Task prompt
Convert the lines below into a JSON list of strings, with one string for each line and no blank lines. Leave the pictures out of the answer.

Records shown

---+---

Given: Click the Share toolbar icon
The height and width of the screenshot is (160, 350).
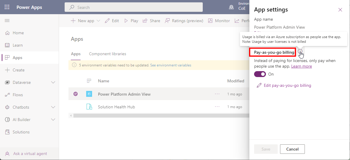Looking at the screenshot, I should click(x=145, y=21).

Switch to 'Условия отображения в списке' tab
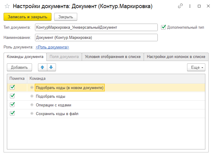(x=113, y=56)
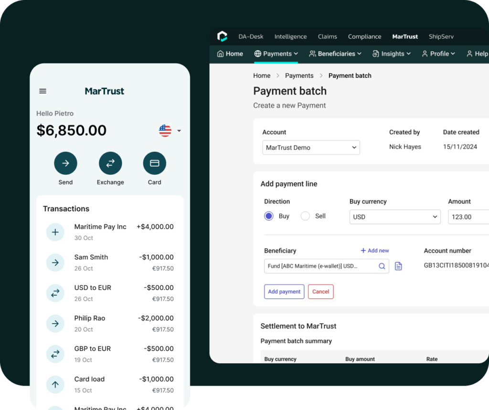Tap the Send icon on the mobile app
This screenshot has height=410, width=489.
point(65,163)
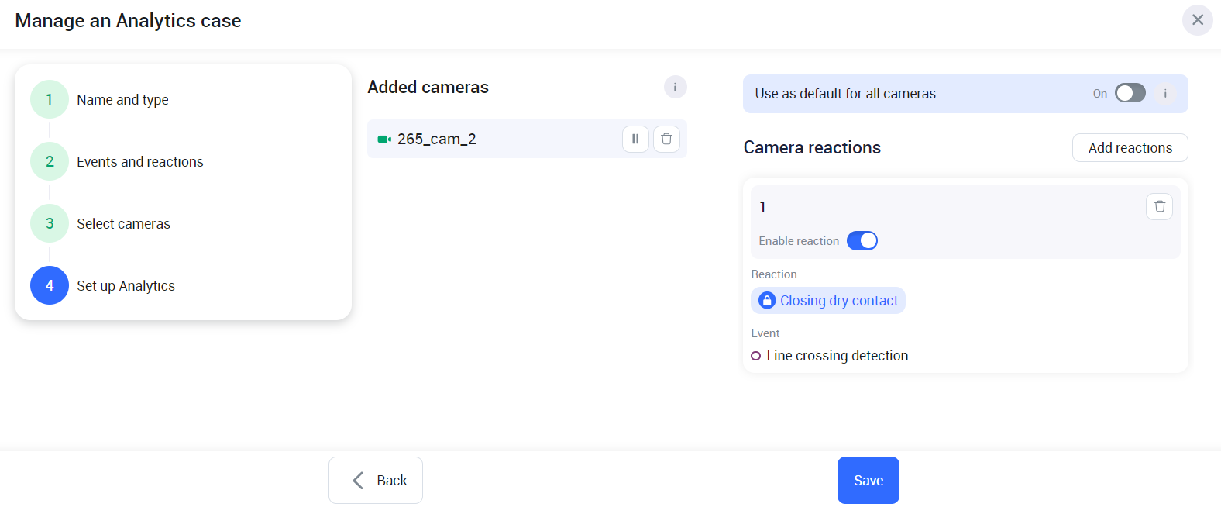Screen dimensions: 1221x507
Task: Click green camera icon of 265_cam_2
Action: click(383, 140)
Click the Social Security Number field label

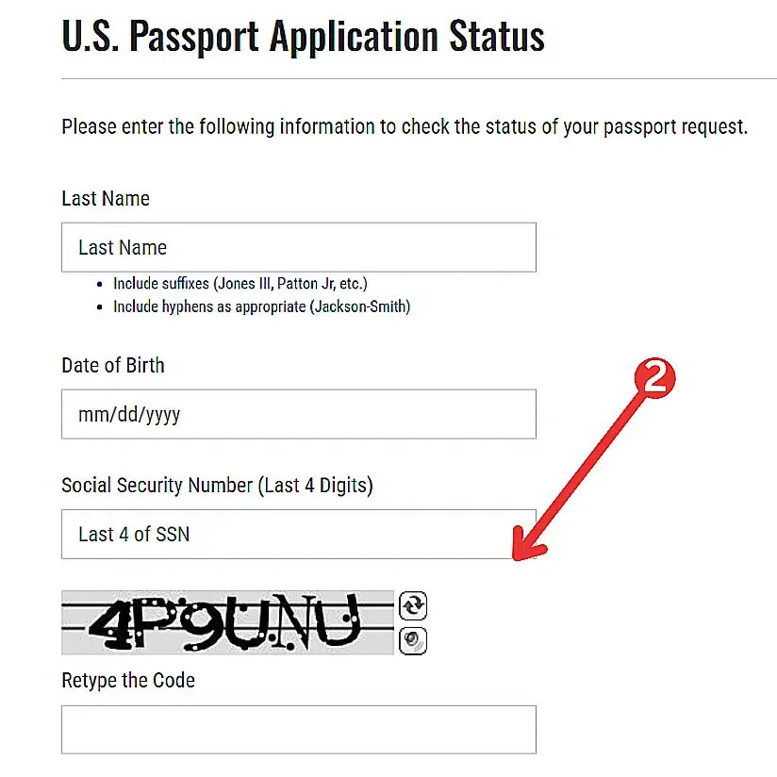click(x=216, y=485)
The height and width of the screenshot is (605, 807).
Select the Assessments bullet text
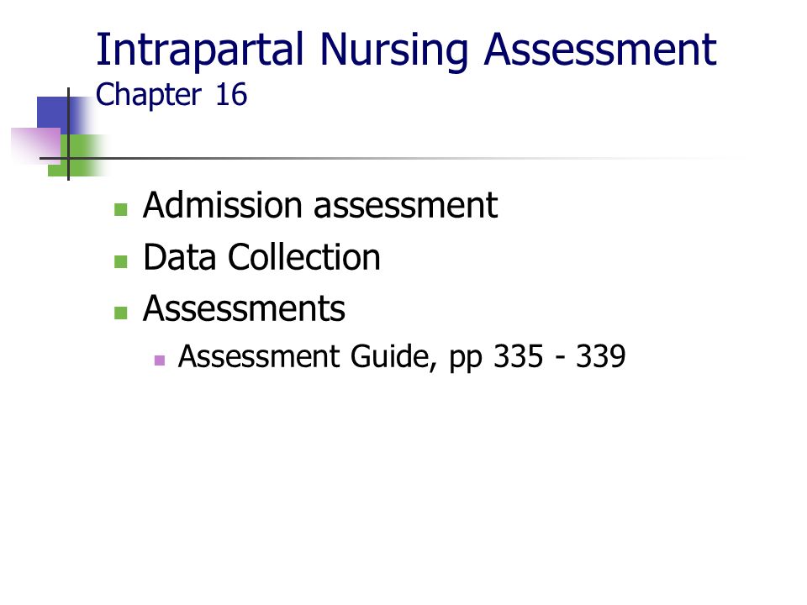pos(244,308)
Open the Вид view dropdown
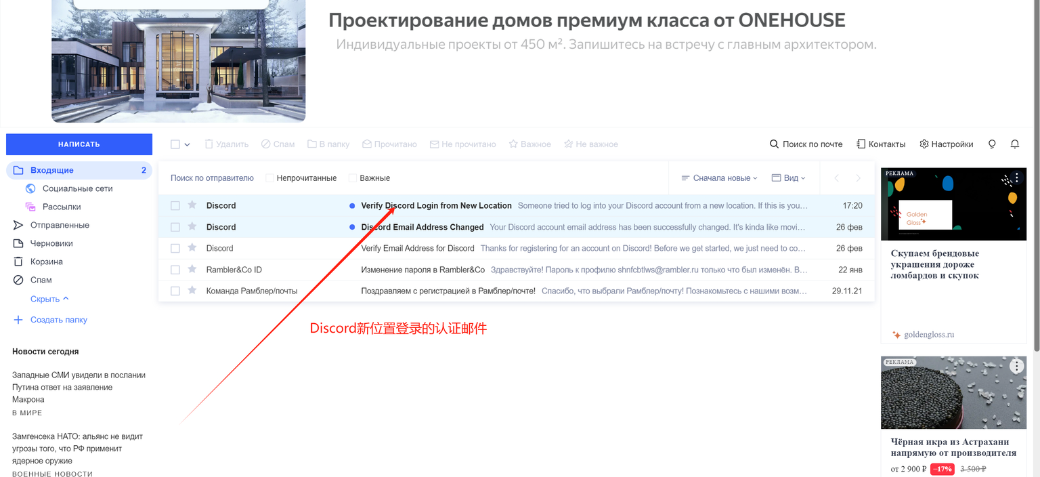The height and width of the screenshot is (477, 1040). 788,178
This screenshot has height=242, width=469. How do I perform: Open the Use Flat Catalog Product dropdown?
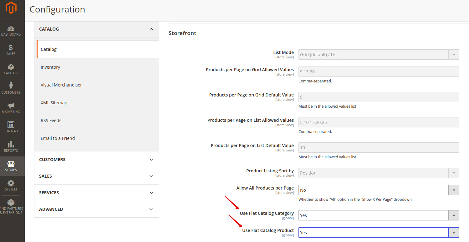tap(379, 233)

---+---

Solved problem
[
  "Given: Click the Share toolbar icon",
  "The height and width of the screenshot is (160, 350).",
  "Looking at the screenshot, I should click(x=145, y=21).",
  "Switch to 'Условия отображения в списке' tab",
  "(x=113, y=56)",
  "Tap the Send icon on the mobile app",
  "This screenshot has height=410, width=489.",
  "point(65,163)",
  "Screen dimensions: 1221x507",
  "Task: Click green camera icon of 265_cam_2",
  "Action: click(383, 140)",
  "Click the Social Security Number field label",
  "click(x=216, y=485)",
  "The height and width of the screenshot is (605, 807).",
  "Select the Assessments bullet text",
  "pos(244,308)",
  "Open the Вид view dropdown",
  "The height and width of the screenshot is (477, 1040). 788,178",
  "This screenshot has height=242, width=469. How do I perform: Open the Use Flat Catalog Product dropdown?",
  "tap(379, 233)"
]